= Stored records =
_ _ _ _ _

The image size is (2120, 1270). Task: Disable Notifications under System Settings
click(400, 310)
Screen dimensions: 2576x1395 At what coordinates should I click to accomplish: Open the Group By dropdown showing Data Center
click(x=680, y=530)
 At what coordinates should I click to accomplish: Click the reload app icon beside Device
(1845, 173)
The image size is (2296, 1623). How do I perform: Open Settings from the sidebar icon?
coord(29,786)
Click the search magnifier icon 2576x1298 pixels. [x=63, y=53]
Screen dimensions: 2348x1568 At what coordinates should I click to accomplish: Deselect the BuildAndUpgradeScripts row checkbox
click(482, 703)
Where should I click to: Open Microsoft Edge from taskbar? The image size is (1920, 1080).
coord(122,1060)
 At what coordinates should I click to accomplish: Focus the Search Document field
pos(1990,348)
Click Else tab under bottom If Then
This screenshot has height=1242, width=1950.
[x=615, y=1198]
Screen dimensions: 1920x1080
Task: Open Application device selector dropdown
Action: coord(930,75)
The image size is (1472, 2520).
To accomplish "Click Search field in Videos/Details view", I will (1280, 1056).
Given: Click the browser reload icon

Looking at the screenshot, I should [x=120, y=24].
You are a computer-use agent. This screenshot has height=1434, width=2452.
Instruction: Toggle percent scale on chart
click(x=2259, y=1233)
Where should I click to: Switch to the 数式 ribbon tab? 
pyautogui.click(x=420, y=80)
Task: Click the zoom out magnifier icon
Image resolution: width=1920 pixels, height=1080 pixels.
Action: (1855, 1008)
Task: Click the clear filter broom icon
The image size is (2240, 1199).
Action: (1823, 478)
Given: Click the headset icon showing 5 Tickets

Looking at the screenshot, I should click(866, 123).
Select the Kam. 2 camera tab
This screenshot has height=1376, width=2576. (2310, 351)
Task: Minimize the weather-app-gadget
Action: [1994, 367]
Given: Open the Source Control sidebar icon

_ _ _ _ _

= To do =
Using the entries above, work out how many lines contain the string "magnifier". Respond with that number alone.

= Written response =
2